Some of the criticism also focuses on the use of fertilizers, because of the risks of soil depletion.
“Many people do not realize that Africa is one of the oldest continents on the planet and that soils are highly eroded. If you want to farm without further depleting the soil or – even better – improving soil quality, then you need fertilizers. Here I am not talking about the 300 to 500 kilograms of nitrogen per hectare that you use in Western Europe. Our great advantage is that we have learned from the mistakes that were made elsewhere in the world and we can avoid – depending on the local circumstances – integrated soil fertility management approaches are promoted.

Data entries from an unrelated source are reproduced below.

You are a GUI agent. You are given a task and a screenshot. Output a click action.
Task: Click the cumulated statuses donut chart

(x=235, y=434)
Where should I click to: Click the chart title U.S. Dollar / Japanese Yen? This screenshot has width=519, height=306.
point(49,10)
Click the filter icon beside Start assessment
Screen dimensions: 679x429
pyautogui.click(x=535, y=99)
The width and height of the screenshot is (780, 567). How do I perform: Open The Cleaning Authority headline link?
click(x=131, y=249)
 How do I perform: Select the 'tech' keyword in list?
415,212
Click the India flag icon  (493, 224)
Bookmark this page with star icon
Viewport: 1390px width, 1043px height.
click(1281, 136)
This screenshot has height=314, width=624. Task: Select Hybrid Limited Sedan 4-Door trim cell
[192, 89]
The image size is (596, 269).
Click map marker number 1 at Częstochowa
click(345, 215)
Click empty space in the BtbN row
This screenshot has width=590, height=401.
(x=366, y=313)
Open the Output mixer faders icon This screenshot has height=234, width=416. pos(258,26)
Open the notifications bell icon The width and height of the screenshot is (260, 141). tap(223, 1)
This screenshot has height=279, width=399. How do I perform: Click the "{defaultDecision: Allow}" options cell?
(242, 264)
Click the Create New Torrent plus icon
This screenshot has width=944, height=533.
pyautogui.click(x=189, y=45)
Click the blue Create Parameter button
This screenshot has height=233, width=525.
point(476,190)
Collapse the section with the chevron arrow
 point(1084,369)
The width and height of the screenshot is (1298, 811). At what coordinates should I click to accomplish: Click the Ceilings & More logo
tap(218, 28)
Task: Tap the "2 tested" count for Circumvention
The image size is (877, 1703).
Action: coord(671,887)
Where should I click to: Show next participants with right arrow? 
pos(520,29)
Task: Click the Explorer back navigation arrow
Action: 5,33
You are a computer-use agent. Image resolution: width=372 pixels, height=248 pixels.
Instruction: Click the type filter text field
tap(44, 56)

“The challenge is to find the right balance between increasing the yields per hectare on the one hand, i.e., intensifying, and reducing the environmental footprint on the other hand. An additional advantage for judicious use of fertilizers is that higher yields per hectare leaves more space for nature. So, we get to hit two birds with one stone: supporting small farms that are viable and drive economic development; as well as creating more room for conservation and improvements to nature and biodiversity.”
Agnes Matilda Kalibata
Agnes Matilda Kalibata was born in in Uganda, where her parents had settled as refugees after fleeing the war in post independent Rwanda and settled down to run a small-scale farm. She studied agricultural sciences at the famous Makarere University in Kampala, Uganda, after which she studied for a PhD at the University of Massachusetts Amherst (USA). After obtaining her PhD in entomology in 2005, she worked briefly as post doc researcher with IITA at the Kawanda Agricultural Research Institute in Kampala. In 2008, she went on to become Minister of Agriculture and Animal Resources in her native country, Rwanda. Since 2014, she has been President of the Alliance for a Green Revolution in Africa (AGRA) and since 2019, she is also the Special Envoy to the 2021 Food Systems Summit of the United Nations.